- **ТЕКСТ ДЛЯ ЧТЕНИЯ**

Читаем Суданские хроники полностью

Канку Муса выступил с большой силой, обширными богатствами, с многочисленным войском[86]. Один из талибов рассказал нам со слов наставника нашего, ученейшего кадия Абу-л-Аббаса /

34/ Сиди Ахмеда ибн Ахмеда ибн Анда-аг-Мухаммеда, да помилует его Аллах, и да будет он им доволен, и да сделает он его довольным. Тот-де спросил в день выступления паши Али ибн Абд ал-Кадира[87]
в Туат (а паша объявил, что идет в хаджж) о числе лиц из его людей, что шли вместе с ним. И ему ответили, что число вооруженных, бывших с пашой, достигло примерно восьмидесяти [человек]. Кадий сказал: “Велик Аллах!” и “Слава Аллаху!”, затем заметил: “Этот мир не перестает оскудевать. Ведь Канку Муса вышел отсюда в хаджж, и с ним было восемь тысяч [человек]. Потом отправился в хаджж аския Мухаммед, а с ним — восемьсот человек, десятая доля того. А после них обоих третьим пришел Али ибн Абд ал-Кадир с восемьюдесятью — десятой долей восьмисот”. Затем сказал [еще]: “Слава Ему, нет божества, кроме Него! Но ведь не достигнет завершения желаемое Али ибн Абд ал-Кадиром”. Далее. Канку Муса вышел в путешествие, и среди рассказов о его поездке есть вещи, большинство которых неправдоподобно, и разум отказывается их воспринимать. А в числе этого — [рассказ], будто не оказывался Муса по пятницам ни в одном городе отсюда до Каира без того, чтобы в этот же день не построить там мечеть. Говорят, что мечети городов Гундам и Дукуре принадлежат к числу тех мечетей, что он построил. А пищей его во время обеда и ужина с момента выезда из дворца его до возвращения туда были-де свежая рыба и вареные овощи.

- **Записи о поиске слов и элементов**

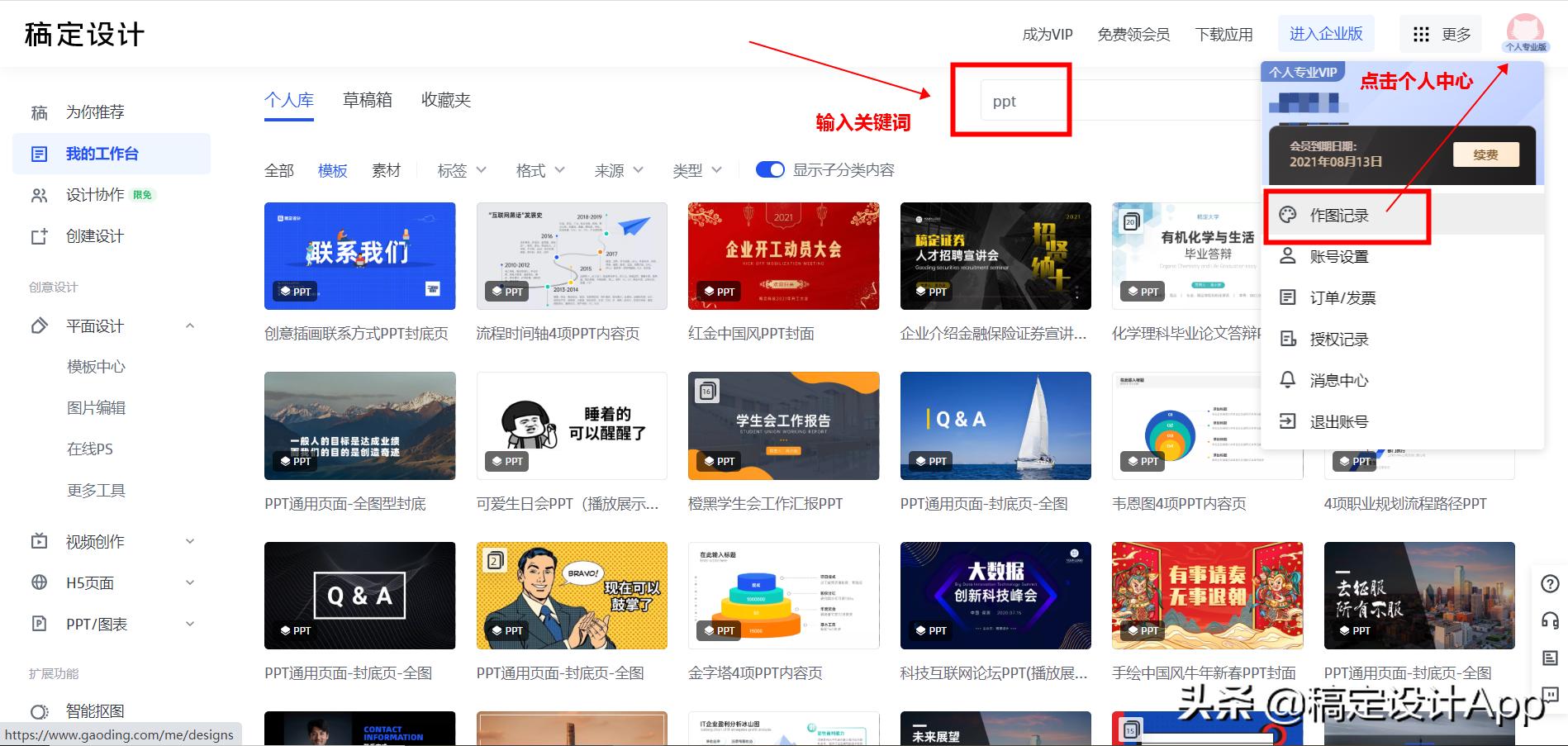Open the 格式 filter dropdown

click(538, 169)
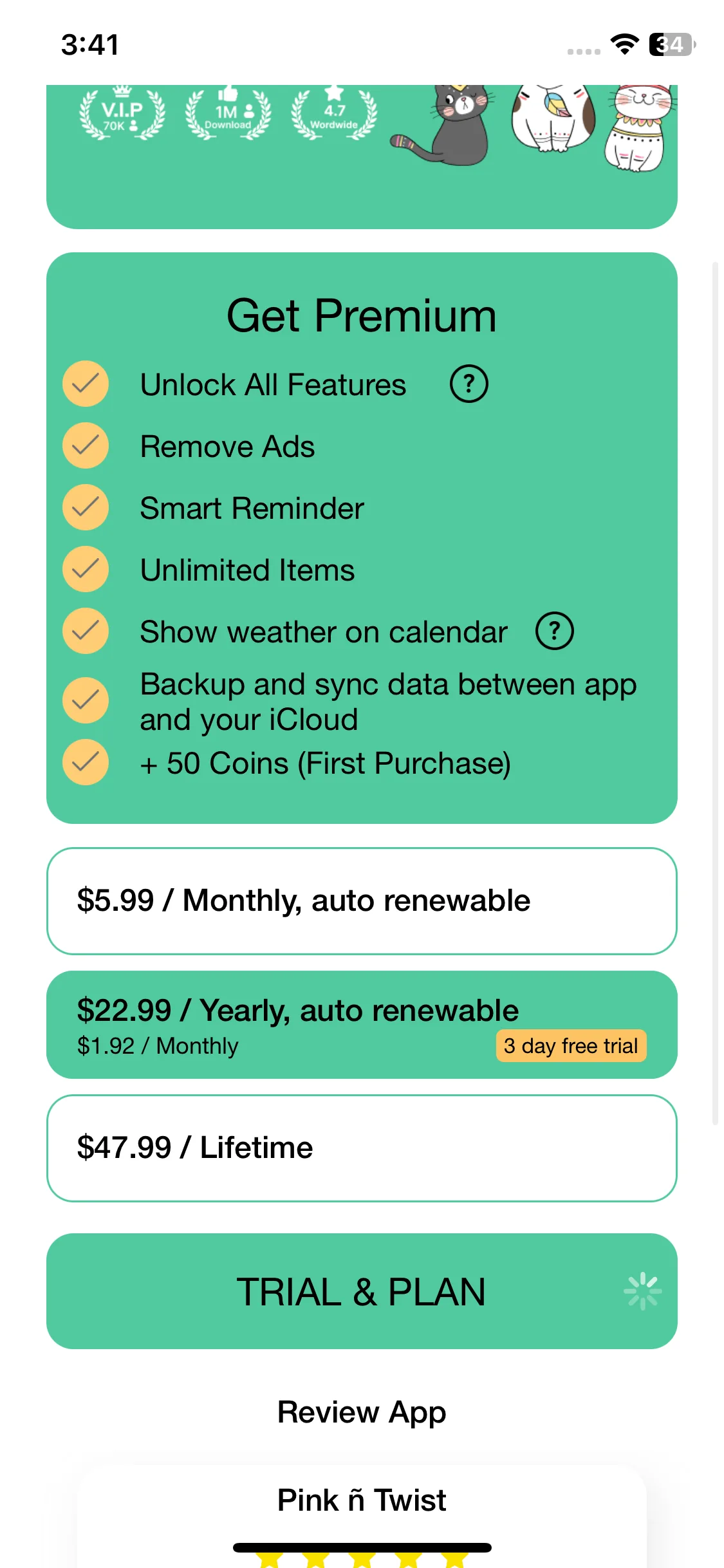Open the Review App link
The image size is (724, 1568).
362,1412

- **ЗАДАНИЕ**
Перепишите целиком текст о паломничестве Канку Мусы, слово в слово и без каких-либо изменений.

- **ОТВЕТ**
Читаем Суданские хроники полностью

Канку Муса выступил с большой силой, обширными богатствами, с многочисленным войском[86]. Один из талибов рассказал нам со слов наставника нашего, ученейшего кадия Абу-л-Аббаса /

34/ Сиди Ахмеда ибн Ахмеда ибн Анда-аг-Мухаммеда, да помилует его Аллах, и да будет он им доволен, и да сделает он его довольным. Тот-де спросил в день выступления паши Али ибн Абд ал-Кадира[87]
в Туат (а паша объявил, что идет в хаджж) о числе лиц из его людей, что шли вместе с ним. И ему ответили, что число вооруженных, бывших с пашой, достигло примерно восьмидесяти [человек]. Кадий сказал: “Велик Аллах!” и “Слава Аллаху!”, затем заметил: “Этот мир не перестает оскудевать. Ведь Канку Муса вышел отсюда в хаджж, и с ним было восемь тысяч [человек]. Потом отправился в хаджж аския Мухаммед, а с ним — восемьсот человек, десятая доля того. А после них обоих третьим пришел Али ибн Абд ал-Кадир с восемьюдесятью — десятой долей восьмисот”. Затем сказал [еще]: “Слава Ему, нет божества, кроме Него! Но ведь не достигнет завершения желаемое Али ибн Абд ал-Кадиром”. Далее. Канку Муса вышел в путешествие, и среди рассказов о его поездке есть вещи, большинство которых неправдоподобно, и разум отказывается их воспринимать. А в числе этого — [рассказ], будто не оказывался Муса по пятницам ни в одном городе отсюда до Каира без того, чтобы в этот же день не построить там мечеть. Говорят, что мечети городов Гундам и Дукуре принадлежат к числу тех мечетей, что он построил. А пищей его во время обеда и ужина с момента выезда из дворца его до возвращения туда были-де свежая рыба и вареные овощи.